Start of Excerpted records
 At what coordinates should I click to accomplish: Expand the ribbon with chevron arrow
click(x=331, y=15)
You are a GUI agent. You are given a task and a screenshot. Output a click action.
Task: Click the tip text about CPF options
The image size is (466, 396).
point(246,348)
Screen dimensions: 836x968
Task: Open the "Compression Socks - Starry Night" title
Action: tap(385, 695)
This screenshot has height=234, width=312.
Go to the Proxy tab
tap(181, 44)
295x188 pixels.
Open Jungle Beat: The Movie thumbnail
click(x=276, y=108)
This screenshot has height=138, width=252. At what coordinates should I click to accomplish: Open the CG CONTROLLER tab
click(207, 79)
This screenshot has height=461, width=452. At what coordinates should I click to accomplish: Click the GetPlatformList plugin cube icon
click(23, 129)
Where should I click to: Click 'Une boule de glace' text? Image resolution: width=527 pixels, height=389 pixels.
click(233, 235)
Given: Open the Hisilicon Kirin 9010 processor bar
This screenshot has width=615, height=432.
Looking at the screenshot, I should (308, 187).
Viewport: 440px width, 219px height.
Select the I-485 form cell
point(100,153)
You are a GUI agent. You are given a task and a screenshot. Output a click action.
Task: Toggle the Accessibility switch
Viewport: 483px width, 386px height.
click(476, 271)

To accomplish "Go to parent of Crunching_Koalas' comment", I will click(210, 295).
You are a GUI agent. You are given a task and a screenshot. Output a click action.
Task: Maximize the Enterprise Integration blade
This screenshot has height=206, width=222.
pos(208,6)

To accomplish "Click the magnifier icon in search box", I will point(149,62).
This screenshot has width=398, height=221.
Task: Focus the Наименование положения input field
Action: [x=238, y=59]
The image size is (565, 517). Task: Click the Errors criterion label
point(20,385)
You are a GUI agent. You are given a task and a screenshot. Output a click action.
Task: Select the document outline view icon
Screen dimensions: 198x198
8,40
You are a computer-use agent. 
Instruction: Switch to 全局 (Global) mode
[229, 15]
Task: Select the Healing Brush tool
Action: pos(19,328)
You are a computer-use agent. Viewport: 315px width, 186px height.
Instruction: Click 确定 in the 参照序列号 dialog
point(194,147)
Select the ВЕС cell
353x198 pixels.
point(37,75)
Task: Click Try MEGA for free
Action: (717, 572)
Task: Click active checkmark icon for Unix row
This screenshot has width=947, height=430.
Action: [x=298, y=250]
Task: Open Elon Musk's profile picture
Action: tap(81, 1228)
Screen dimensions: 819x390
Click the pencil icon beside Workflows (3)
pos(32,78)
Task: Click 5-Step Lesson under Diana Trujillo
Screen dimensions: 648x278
End of Excerpted records
About this exercise:
Every entry shown above should be written out again without a single difference.

Answer box:
 At what coordinates should I click to accomplish: Expand the ribbon with chevron arrow
click(x=331, y=15)
You are a GUI agent. You are given a task and a screenshot. Output a click action.
Task: Click the tip text about CPF options
The image size is (466, 396).
point(246,348)
Screen dimensions: 836x968
Task: Open the "Compression Socks - Starry Night" title
Action: tap(385, 695)
This screenshot has height=234, width=312.
Go to the Proxy tab
tap(181, 44)
295x188 pixels.
Open Jungle Beat: The Movie thumbnail
click(x=276, y=108)
This screenshot has height=138, width=252. At what coordinates should I click to accomplish: Open the CG CONTROLLER tab
click(207, 79)
This screenshot has height=461, width=452. At what coordinates should I click to accomplish: Click the GetPlatformList plugin cube icon
click(23, 129)
Where should I click to: Click 'Une boule de glace' text? Image resolution: width=527 pixels, height=389 pixels.
click(233, 235)
Given: Open the Hisilicon Kirin 9010 processor bar
This screenshot has width=615, height=432.
Looking at the screenshot, I should (308, 187).
Viewport: 440px width, 219px height.
Select the I-485 form cell
point(100,153)
You are a GUI agent. You are given a task and a screenshot. Output a click action.
Task: Toggle the Accessibility switch
Viewport: 483px width, 386px height.
click(476, 271)

To accomplish "Go to parent of Crunching_Koalas' comment", I will click(210, 295).
You are a GUI agent. You are given a task and a screenshot. Output a click action.
Task: Maximize the Enterprise Integration blade
This screenshot has height=206, width=222.
pos(208,6)

To accomplish "Click the magnifier icon in search box", I will point(149,62).
This screenshot has width=398, height=221.
Task: Focus the Наименование положения input field
Action: [x=238, y=59]
The image size is (565, 517). Task: Click the Errors criterion label
point(20,385)
You are a GUI agent. You are given a task and a screenshot. Output a click action.
Task: Select the document outline view icon
Screen dimensions: 198x198
8,40
You are a computer-use agent. 
Instruction: Switch to 全局 (Global) mode
[229, 15]
Task: Select the Healing Brush tool
Action: pos(19,328)
You are a computer-use agent. Viewport: 315px width, 186px height.
Instruction: Click 确定 in the 参照序列号 dialog
point(194,147)
Select the ВЕС cell
353x198 pixels.
point(37,75)
Task: Click Try MEGA for free
Action: (717, 572)
Task: Click active checkmark icon for Unix row
This screenshot has width=947, height=430.
Action: [x=298, y=250]
Task: Open Elon Musk's profile picture
Action: tap(81, 1228)
Screen dimensions: 819x390
Click the pencil icon beside Workflows (3)
pos(32,78)
Task: Click 5-Step Lesson under Diana Trujillo
Screen dimensions: 648x278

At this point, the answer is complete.